The simulator is not a shortcut to fuel loading, but it does move the project closer to it in practical terms. It lets operators drill normal startup sequences, abnormal events, and control-room coordination before the real unit is charged. It also supports the licensing work that has to be finished before first operation, which is especially important for a reactor that Rosatom says is meant to demonstrate closed-cycle fuel handling rather than just generate power.
Construction of the BREST-OD-300 power unit began on June 8, 2021, at the Siberian Chemical Plant, a TVEL Fuel Company enterprise in Seversk. Rosatom has also reported recent hardware progress across the site, including concreting for the turbine and generator foundation in May, installation of the turbine hall roof truss and central cavity shell earlier, and completion of the four peripheral cavity shells in December.

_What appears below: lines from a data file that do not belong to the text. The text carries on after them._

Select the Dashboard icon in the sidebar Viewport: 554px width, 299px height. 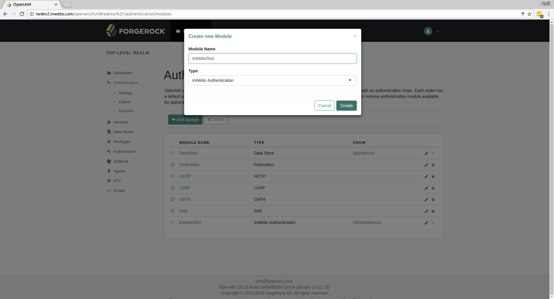pyautogui.click(x=109, y=73)
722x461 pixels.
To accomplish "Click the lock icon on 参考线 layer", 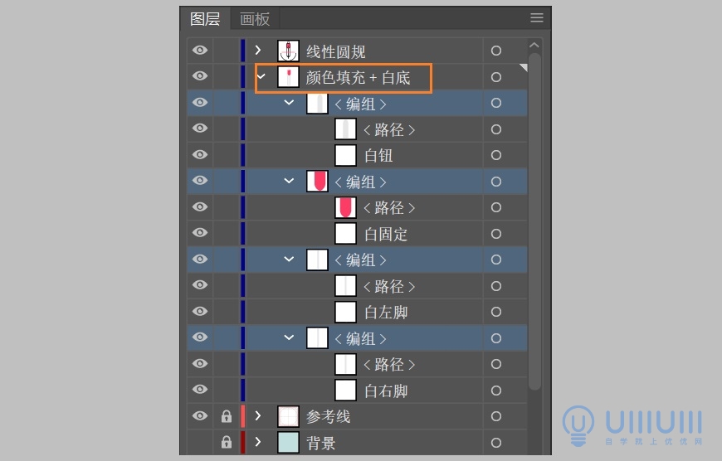I will [226, 416].
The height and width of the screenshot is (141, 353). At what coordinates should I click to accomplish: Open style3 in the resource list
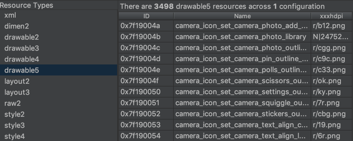pos(59,125)
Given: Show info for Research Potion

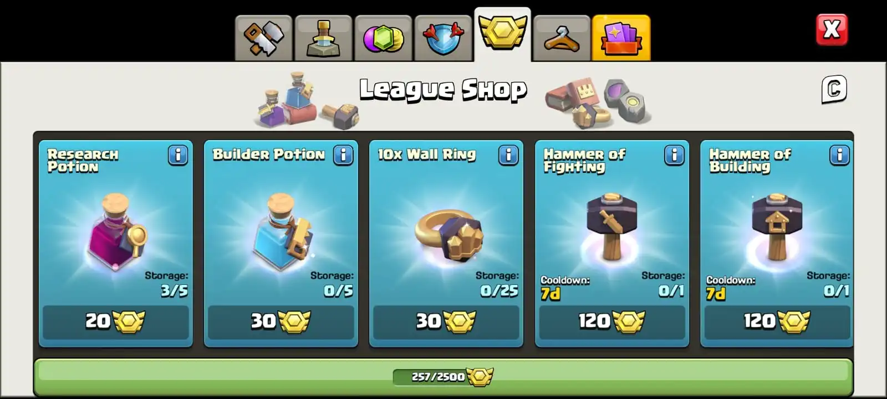Looking at the screenshot, I should click(178, 155).
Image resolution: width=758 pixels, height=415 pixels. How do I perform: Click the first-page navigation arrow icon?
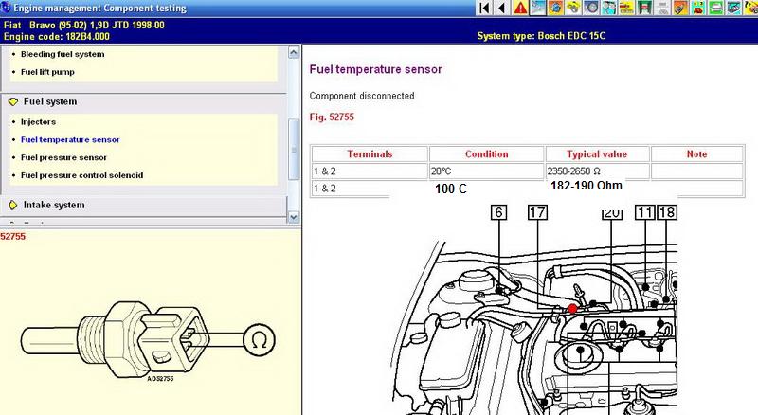click(485, 9)
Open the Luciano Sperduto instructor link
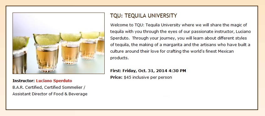The height and width of the screenshot is (116, 265). pyautogui.click(x=54, y=81)
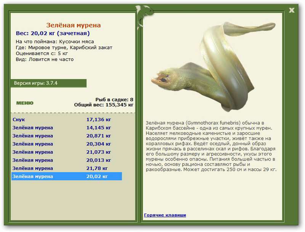This screenshot has height=232, width=305.
Task: Close the fish keepnet window with X
Action: tap(291, 10)

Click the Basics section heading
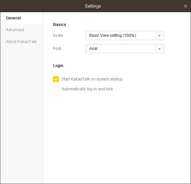(60, 25)
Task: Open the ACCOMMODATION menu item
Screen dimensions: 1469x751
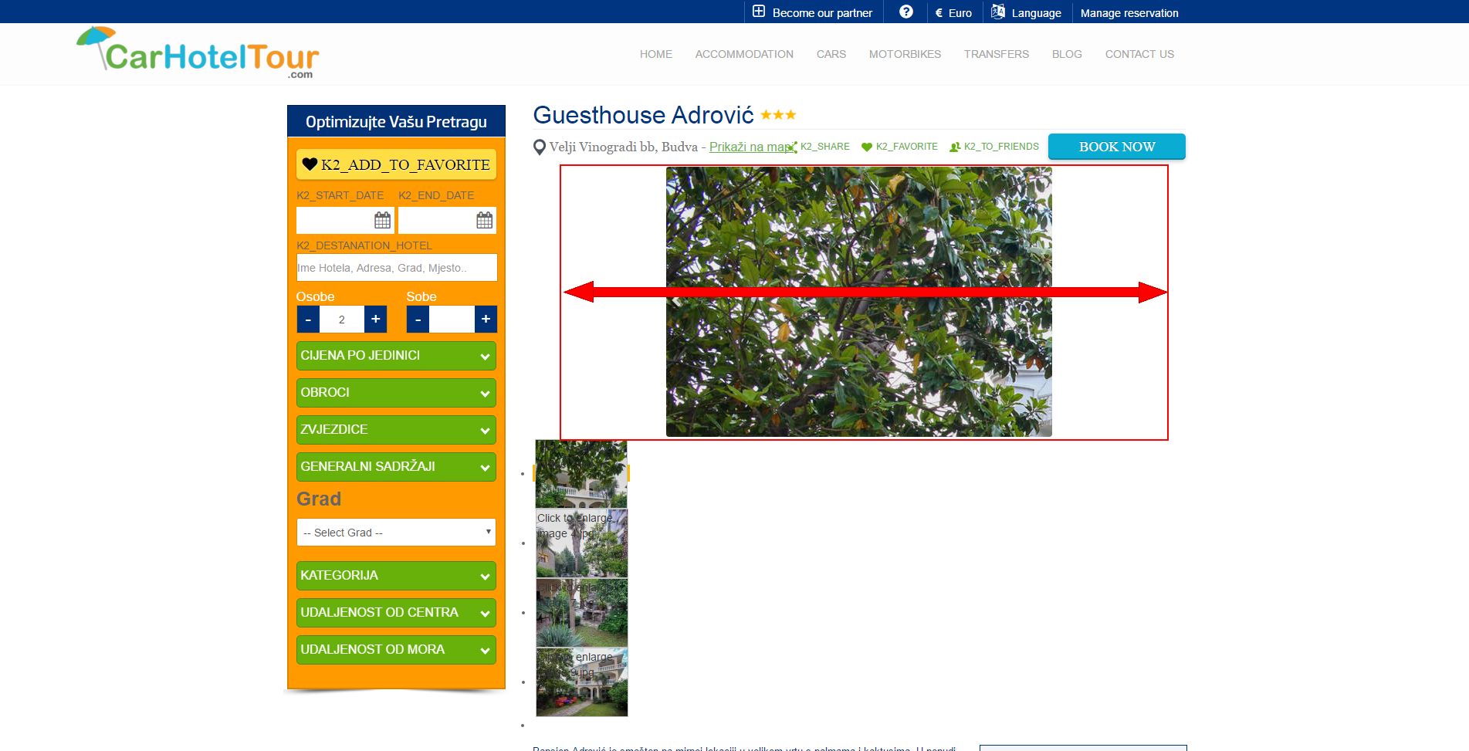Action: (743, 54)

Endurance testing is continuing on the prototype main circulation pump, which is expected to move 11 tonnes of molten lead per second at temperatures above 420C.
The simulator marks a serious commissioning milestone, but BREST-OD-300 still has a runway ahead before fuel loading and first operation. Rosatom’s own timeline points to an initial operating phase focused on performance, with commercial orientation expected only after about a decade, and the follow-on BR-1200 design waiting further down the road.